So, in a POSIX compliant environment, with a POSIX compliant C compiler, #include "file.h" is likely going to search for ./file.h first, where . is the directory where is the file with the #include statement, while #include <file.h>, is likely going to search for /usr/include/file.h first, where /usr/include is your system defined usual places for headers (it's seems not defined by POSIX).
The exact behavior of the preprocessor varies between compilers. The following answer applies for GCC and several other compilers.
#include <file.h> tells the compiler to search for the header in its "includes" directory, e.g. for MinGW the compiler would search for file.h in C:\MinGW\include\ or wherever your compiler is installed.
#include "file" tells the compiler to search the current directory (i.e. the directory in which the source file resides) for file.
You can use the -I flag for GCC to tell it that, when it encounters an include with angled brackets, it should also search for headers in the directory after -I. GCC will treat the directory after the flag as if it were the includes directory.
For instance, if you have a file called myheader.h in your own directory, you could say #include <myheader.h> if you called GCC with the flag -I . (indicating that it should search for includes in the current directory.)
Without the -I flag, you will have to use #include "myheader.h" to include the file, or move myheader.h to the include directory of your compiler.
GCC documentation says the following about the difference between the two:
Both user and system header files are included using the preprocessing directive ‘#include’. It has two variants:
#include <file>
This variant is used for system header files. It searches for a file named file in a standard list of system directories. You can prepend directories to this list with the -I option (see Invocation).
#include "file"
This variant is used for header files of your own program. It searches for a file named file first in the directory containing the current file, then in the quote directories and then the same directories used for <file>. You can prepend directories to the list of quote directories with the -iquote option.

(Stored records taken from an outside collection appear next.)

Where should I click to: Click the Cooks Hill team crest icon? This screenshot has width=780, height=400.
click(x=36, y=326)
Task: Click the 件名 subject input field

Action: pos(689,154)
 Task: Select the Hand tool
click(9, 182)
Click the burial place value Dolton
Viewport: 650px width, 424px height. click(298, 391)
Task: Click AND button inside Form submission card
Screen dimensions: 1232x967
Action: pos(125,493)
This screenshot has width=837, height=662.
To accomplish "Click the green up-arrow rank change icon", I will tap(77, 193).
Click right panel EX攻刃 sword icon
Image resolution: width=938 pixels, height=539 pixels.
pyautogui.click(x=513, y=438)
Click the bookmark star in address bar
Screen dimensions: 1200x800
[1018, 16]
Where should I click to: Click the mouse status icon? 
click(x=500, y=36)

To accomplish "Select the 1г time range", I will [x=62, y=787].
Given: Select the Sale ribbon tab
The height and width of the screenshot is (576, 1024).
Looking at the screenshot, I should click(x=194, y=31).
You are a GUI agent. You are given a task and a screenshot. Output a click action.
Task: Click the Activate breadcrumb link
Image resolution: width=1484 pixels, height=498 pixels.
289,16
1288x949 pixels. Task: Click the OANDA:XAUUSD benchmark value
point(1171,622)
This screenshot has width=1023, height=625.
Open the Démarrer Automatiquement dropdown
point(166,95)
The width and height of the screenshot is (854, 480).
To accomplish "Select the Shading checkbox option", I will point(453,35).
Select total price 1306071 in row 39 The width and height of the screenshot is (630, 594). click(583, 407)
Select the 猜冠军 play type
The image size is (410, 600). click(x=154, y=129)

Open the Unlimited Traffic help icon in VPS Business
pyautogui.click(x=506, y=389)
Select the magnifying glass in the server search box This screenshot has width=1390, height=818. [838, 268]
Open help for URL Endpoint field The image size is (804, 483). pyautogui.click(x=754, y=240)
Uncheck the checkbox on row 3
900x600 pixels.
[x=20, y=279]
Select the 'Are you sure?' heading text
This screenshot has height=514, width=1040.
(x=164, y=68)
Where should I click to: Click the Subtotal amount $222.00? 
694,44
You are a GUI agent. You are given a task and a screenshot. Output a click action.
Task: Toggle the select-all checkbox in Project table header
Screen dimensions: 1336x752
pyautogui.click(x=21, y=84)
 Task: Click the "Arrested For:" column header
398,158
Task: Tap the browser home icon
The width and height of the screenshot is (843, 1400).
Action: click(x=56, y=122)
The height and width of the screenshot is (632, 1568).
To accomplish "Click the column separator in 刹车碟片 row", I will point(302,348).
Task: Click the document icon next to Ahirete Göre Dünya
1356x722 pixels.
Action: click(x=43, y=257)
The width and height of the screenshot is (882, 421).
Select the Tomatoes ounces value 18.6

The argument of ‘#include’, whether delimited with quote marks or angle brackets, behaves like a string constant in that comments are not recognized, and macro names are not expanded. Thus, #include <x/*y> specifies inclusion of a system header file named x/*y.
However, if backslashes occur within file, they are considered ordinary text characters, not escape characters. None of the character escape sequences appropriate to string constants in C are processed. Thus,#include "x\n\\y"specifies a filename containing three backslashes. (Some systems interpret ‘\’ as a pathname separator. All of these also interpret ‘/’ the same way. It is most portable to use only ‘/’.)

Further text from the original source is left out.